**Your assignment:** Search the data below for "question"; list each line that holds it.
# # #
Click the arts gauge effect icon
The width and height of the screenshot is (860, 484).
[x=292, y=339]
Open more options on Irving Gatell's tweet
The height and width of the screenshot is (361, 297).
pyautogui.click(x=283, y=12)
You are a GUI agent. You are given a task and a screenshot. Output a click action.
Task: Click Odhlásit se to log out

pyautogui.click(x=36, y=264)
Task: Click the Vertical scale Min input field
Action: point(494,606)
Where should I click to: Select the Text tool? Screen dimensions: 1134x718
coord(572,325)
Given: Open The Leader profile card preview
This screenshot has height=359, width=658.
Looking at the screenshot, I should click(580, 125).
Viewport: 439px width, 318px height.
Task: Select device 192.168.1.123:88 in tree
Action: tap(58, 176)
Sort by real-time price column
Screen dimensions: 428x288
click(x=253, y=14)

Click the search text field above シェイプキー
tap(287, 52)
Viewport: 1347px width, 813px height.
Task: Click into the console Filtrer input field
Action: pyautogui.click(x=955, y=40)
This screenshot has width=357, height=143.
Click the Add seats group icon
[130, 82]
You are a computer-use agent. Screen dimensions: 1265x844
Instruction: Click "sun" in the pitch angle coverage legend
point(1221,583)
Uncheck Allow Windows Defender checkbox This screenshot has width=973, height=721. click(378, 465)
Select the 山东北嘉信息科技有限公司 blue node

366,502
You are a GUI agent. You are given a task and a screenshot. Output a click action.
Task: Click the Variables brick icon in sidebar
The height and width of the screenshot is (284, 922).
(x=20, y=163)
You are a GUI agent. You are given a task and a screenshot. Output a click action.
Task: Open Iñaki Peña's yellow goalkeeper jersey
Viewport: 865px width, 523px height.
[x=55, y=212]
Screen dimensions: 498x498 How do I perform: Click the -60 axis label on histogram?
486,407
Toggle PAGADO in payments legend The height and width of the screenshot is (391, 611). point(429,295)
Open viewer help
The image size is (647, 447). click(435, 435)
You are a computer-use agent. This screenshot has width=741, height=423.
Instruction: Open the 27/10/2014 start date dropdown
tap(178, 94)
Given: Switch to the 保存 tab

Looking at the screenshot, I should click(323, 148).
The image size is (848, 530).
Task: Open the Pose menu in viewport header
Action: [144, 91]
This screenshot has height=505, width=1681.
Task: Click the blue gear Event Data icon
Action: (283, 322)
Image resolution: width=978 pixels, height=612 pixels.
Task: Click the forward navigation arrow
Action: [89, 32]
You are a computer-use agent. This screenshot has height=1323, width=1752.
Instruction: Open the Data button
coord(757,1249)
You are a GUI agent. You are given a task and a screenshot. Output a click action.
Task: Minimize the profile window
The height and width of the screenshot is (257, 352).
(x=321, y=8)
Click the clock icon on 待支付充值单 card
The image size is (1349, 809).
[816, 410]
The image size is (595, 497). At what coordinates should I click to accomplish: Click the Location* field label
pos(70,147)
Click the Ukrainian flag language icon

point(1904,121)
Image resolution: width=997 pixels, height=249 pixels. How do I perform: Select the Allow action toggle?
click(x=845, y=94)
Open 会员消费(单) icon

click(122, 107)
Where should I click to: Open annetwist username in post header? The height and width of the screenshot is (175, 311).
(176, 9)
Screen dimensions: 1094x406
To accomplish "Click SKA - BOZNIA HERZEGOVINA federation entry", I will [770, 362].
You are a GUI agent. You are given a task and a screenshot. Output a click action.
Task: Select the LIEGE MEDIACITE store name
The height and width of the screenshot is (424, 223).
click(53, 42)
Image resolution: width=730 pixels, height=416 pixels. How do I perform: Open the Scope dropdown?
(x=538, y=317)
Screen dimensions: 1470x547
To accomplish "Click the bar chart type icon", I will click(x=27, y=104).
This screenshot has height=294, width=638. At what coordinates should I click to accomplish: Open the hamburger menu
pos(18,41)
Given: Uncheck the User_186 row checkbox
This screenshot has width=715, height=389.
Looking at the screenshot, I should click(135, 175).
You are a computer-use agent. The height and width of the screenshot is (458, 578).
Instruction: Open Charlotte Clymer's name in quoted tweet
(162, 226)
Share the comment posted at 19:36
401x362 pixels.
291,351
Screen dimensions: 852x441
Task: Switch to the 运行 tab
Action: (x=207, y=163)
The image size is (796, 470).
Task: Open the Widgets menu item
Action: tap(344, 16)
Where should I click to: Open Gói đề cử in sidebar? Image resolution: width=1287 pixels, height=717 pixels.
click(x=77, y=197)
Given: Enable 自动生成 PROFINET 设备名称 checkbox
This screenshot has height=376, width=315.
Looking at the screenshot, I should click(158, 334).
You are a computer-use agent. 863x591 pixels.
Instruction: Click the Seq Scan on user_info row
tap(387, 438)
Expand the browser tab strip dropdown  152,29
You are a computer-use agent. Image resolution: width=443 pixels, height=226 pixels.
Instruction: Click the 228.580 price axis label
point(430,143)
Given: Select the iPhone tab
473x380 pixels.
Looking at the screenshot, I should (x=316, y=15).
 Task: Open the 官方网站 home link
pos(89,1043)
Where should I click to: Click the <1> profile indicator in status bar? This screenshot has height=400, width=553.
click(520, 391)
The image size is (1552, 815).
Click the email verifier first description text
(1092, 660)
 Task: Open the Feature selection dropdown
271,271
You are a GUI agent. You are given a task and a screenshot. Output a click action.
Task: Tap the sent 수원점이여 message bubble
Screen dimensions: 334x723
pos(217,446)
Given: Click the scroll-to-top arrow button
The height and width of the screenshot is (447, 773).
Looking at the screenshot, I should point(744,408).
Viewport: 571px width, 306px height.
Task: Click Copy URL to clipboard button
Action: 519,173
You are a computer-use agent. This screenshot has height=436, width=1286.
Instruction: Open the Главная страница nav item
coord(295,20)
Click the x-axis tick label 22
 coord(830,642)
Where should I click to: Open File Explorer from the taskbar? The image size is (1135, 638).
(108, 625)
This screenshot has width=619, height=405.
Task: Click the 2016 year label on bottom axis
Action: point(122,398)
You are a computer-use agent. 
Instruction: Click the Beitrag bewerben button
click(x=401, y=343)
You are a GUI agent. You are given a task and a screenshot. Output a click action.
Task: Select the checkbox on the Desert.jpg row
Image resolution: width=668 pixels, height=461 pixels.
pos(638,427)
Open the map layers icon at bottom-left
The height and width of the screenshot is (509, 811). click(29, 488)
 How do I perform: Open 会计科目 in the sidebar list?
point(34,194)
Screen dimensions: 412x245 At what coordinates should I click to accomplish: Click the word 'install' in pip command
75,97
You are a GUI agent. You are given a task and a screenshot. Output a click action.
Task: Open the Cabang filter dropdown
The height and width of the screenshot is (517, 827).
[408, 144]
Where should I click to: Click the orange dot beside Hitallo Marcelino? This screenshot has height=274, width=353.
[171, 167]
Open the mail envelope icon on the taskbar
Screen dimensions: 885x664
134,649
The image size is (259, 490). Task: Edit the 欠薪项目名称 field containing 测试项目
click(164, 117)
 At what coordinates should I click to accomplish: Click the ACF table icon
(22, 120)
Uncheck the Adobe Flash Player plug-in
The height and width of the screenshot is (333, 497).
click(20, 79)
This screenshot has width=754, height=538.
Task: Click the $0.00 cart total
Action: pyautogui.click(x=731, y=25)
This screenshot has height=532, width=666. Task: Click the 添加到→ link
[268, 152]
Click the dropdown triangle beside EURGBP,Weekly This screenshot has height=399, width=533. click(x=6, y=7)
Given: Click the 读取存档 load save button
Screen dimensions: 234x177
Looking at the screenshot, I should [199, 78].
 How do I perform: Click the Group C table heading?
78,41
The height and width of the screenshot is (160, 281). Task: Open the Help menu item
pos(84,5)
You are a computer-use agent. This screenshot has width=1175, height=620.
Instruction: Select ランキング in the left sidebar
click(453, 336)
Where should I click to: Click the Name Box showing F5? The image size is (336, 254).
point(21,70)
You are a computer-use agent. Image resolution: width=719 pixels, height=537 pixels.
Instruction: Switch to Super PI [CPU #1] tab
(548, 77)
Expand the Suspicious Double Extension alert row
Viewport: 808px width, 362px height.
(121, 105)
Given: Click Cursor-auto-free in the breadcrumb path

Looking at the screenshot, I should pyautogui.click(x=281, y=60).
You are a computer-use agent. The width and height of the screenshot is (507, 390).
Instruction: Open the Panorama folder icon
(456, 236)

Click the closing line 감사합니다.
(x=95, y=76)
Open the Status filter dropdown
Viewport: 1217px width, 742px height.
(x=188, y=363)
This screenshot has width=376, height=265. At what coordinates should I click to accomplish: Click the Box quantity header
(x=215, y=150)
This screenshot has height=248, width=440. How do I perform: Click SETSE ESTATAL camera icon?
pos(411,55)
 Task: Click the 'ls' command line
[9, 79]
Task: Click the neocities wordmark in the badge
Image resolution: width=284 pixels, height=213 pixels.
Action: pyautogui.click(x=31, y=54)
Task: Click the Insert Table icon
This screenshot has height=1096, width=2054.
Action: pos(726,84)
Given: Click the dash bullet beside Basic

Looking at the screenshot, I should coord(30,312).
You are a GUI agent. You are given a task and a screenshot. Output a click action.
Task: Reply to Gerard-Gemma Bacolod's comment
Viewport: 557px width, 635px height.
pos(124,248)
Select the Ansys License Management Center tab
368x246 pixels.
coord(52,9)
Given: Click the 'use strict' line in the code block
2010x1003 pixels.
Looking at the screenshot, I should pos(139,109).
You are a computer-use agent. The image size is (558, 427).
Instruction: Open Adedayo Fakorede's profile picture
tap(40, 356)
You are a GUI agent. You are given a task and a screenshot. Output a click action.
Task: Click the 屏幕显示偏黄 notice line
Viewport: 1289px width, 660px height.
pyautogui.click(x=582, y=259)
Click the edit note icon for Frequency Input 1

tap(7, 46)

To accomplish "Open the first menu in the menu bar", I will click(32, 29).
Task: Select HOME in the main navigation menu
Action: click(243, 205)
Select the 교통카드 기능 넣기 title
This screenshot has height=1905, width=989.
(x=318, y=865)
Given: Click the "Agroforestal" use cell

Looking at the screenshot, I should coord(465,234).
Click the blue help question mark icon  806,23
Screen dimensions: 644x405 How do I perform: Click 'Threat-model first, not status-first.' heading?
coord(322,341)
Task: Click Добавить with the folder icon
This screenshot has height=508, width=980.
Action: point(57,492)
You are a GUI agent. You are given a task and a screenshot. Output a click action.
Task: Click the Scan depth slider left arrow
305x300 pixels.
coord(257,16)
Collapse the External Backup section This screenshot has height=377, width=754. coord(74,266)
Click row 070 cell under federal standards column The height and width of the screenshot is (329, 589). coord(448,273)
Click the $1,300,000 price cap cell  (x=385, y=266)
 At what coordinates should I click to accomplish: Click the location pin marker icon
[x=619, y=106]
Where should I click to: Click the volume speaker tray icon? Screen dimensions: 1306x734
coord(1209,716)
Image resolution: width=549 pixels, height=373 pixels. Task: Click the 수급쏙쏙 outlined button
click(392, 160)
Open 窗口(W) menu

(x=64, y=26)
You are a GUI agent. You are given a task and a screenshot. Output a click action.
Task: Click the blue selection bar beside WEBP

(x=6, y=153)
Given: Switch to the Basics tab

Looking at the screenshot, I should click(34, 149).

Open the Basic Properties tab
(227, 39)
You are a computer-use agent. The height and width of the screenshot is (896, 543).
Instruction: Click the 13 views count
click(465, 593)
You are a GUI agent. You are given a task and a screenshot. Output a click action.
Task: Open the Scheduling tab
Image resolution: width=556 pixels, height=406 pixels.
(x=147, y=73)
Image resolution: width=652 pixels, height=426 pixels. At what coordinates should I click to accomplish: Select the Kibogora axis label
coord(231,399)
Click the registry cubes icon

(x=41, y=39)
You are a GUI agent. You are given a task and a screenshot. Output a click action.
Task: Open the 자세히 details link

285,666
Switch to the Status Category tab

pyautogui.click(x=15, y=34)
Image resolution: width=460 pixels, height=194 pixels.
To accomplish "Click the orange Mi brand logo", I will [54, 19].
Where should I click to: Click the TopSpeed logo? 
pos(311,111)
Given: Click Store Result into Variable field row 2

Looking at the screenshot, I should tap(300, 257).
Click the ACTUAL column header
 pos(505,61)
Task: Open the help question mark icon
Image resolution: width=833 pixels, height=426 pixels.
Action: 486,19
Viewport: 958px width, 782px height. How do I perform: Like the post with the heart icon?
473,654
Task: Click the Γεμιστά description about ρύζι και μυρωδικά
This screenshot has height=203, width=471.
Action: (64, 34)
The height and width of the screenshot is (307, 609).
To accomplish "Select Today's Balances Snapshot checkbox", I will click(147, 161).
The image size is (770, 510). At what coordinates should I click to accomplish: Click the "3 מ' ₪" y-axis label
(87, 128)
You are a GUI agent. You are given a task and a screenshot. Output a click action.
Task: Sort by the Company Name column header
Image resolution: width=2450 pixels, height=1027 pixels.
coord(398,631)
# # #
**Result below:**
Click the blue help question mark icon  806,23
Task: Open the help question mark icon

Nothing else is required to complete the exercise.